KUTIPAN PILIHAN -
..........

Nikamati kopi sialanmu!
Aku
akan menulisnya dengan huruf yang sangat mungil, tentu saja. Aku akan
meluangkan waktu sebelum pagi hari, ketika etalase belum disibuki pelanggan di
depan pintu. Memang kerja ini bukan layanan lima bintang. Mungkin inilah
sebabnya aku tidak kunjung diterima kerja.
Tapi
sesungguhnya, bagaimana untuk mengatakan pada seseorang dengan benar-benar
penuh kata hati, “semoga harimu menyenangkan” sementara mengetahui bahwa semua
pikiran dan motivasi mereka berakar dari keinginan tak terbatas untuk
menghindari ketiadaan makna yang inheren dalam eksistensi manusia?
Karena,
dalam ekspansi tak terbatas dari ruang/waktu, alam semesta tidak peduli
apakah operasi lemak ibumu berjalan
dengan baik, atau anak Anda diterima kuliah, atau bos Anda mengira Anda
menggerutu padanya. Semesta tidak peduli jika Demokrat atau Republikan
memenangkan pemilihan. Tidak peduli jika seorang seleberiti tertangkap mengisap
kokain sembari bermartubasi di dalam kamar mandi bandara (lagi). Tidak peduli
jika hutan terbakar atau es meleleh atau air bangkit atau air membara atau kita
menjadi uap karena ulah ras alien.

..........

DATA MENTAH -
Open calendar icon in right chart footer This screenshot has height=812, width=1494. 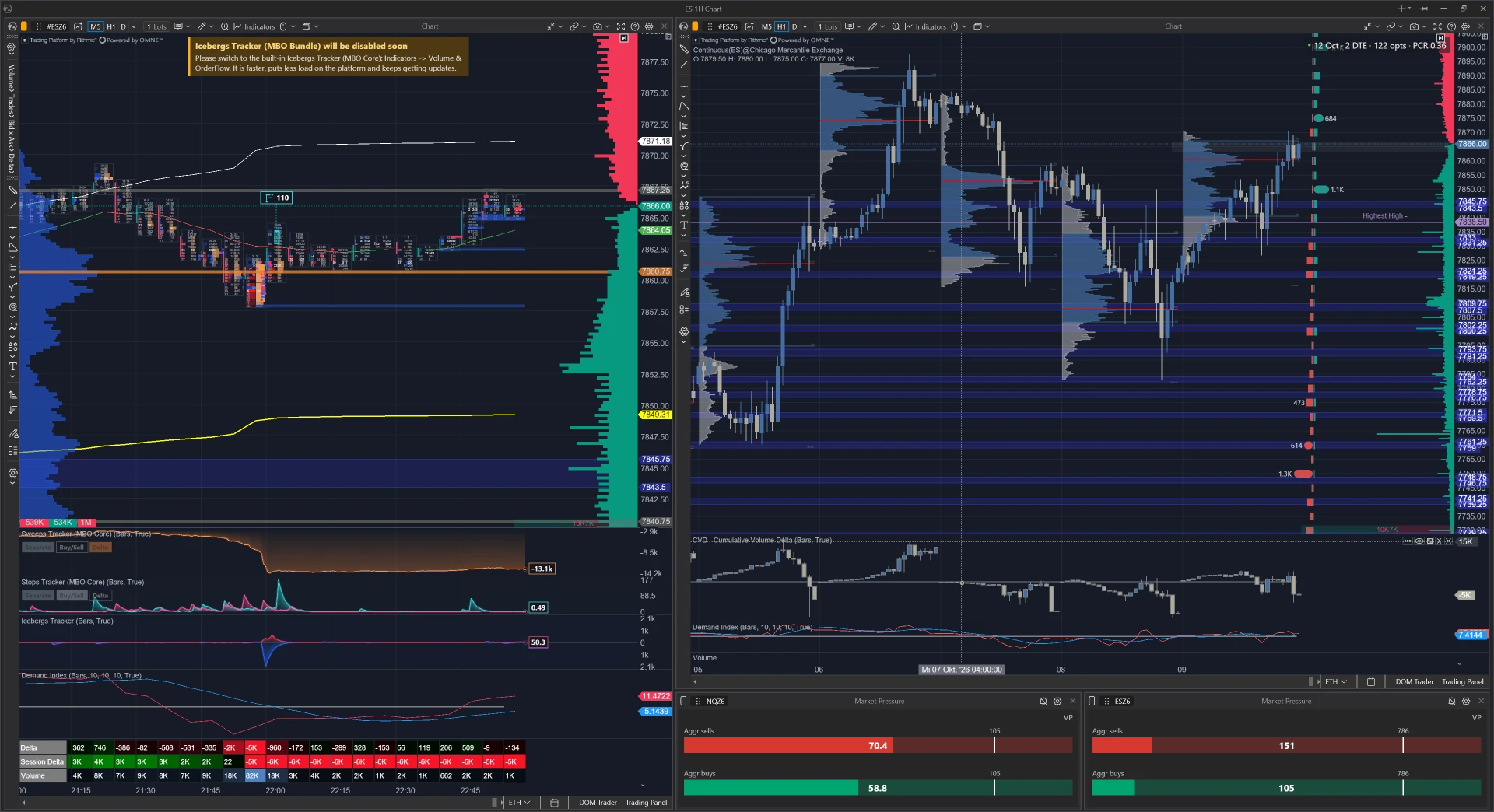(1371, 681)

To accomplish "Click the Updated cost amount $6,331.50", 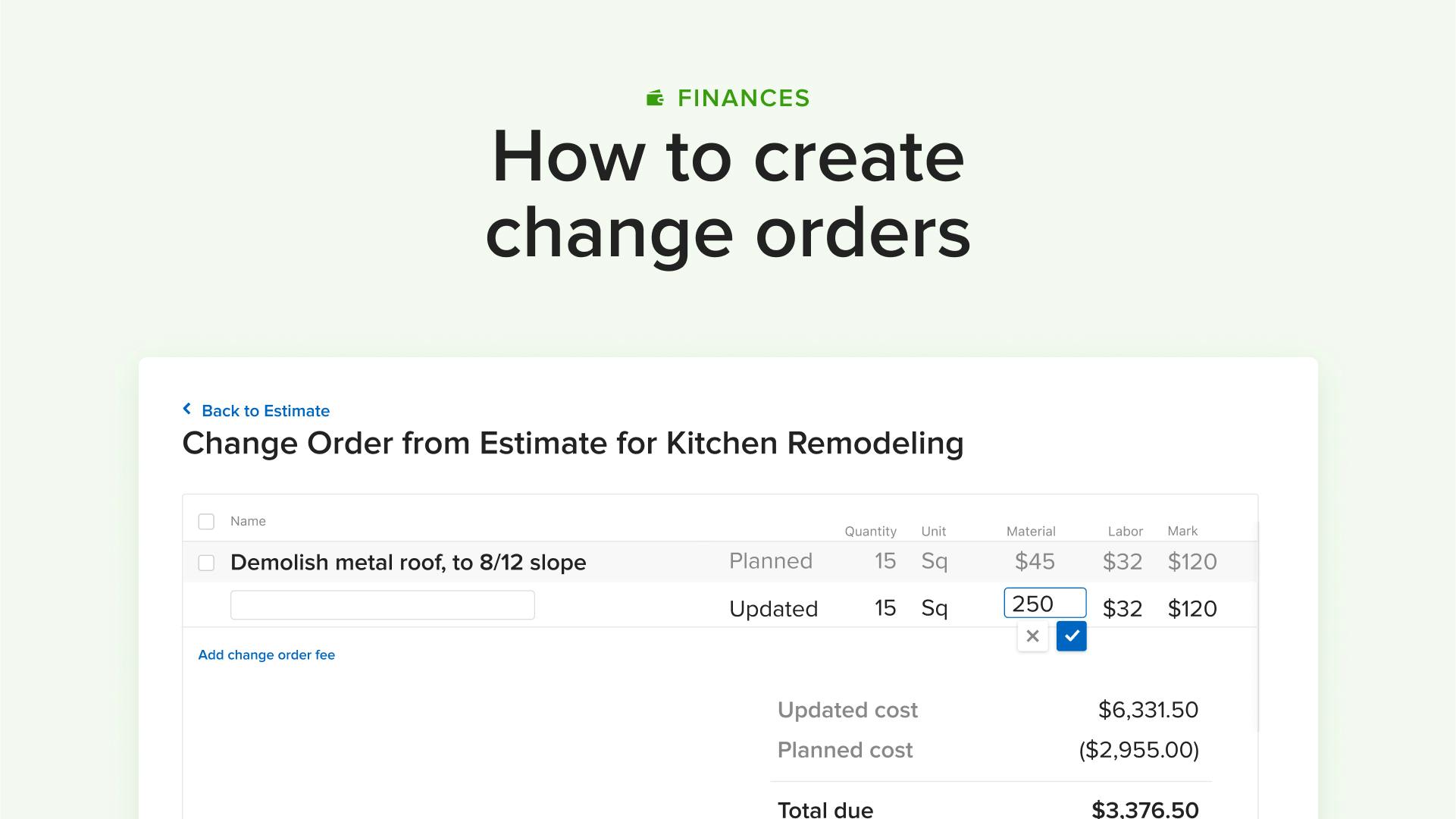I will (x=1148, y=710).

..........

YANG DITANYAKAN -
• A. Jawab pertanyaan berikut berdasarkan kutipan pilihan:
(i) Kapan penulis akan meluangkan waktu untuk menulis dengan huruf yang sangat mungil?
(ii) Menurut penulis, kerja ini bukan layanan seperti apa?
(iii) Dua pihak mana yang disebut dalam kalimat tentang semesta yang tidak peduli siapa pemenang pemilihan?
• B. Teruskan kutipan pilihan tentang kopi dan semesta yang tidak peduli, mulai setelah kalimat terakhirnya.

JAWABAN DI BAWAH -
• A.
(i) Sebelum pagi hari, ketika etalase belum disibuki pelanggan di depan pintu.
(ii) Bukan layanan lima bintang.
(iii) Demokrat dan Republikan.

• B.
Anda peduli.
Anda
peduli, dan Anda meyakinkan diri sendiri bahwa Anda benar-benar peduli, bahwa
ada kehendak akbar kosmik yang bermain di belakang keyakinan itu.
Anda
peduli karena, jauh di dalam diri, Anda merasa berkewajiban menghindari
Kebenaran Mencemaskan, untuk menghindari eksistensi Anda yang tak komprehensif,
untuk menghindari dihancurkan oleh insignifikansi Anda. Dan Anda—seperti saya,
sebagaimana orang lain—kemudian memproyeksikan perasaan imajiner ke dunia
sekitar karena itu memberikan harapan.
Terlalu
cepat untuk membicarakan ini? Kemari, ambil segelas kopi lagi. Aku akan membuat
senyum mengedip dengan uar susu di atasnya. Imut bukan? Aku bahkan akan menunggu kau mengirimnya di Instagram.
Oke,
sampai di mana kita? Oh ya! Eksistensimu yang tak komprehensif—benar. Kini, kau
mungkin berpikir, “Baiklah, Mark, aku percaya kita berada di sini atas sebuah
alasan, dan tidak ada namanya kebetulan, dan semua orang memiliki arti karena
tindakan kita akan memengaruhi seseorang
lain, dan meski kita dapat menolong satu orang, bukankah itu cukup bernilai
penting?
Sekarang,
kau tampak imut seperti sebuah tombol!
Lihatlah
harapanmu bicara. Itu kisah tentang pikiranmu ketika terhenyak di pagi hari: sesuatu harus berharga karena tanpa
sesuatu yang berharga, maka tidak ada alasan untuk menjalani hidup. Dan
beberapa bentuk dari altruisme sederhana atau upaya mereduksi penderitaan
selalu merupaka mekanisme pikiran kita agar kita merasa sedang melakukan
sesuatu yang berharga.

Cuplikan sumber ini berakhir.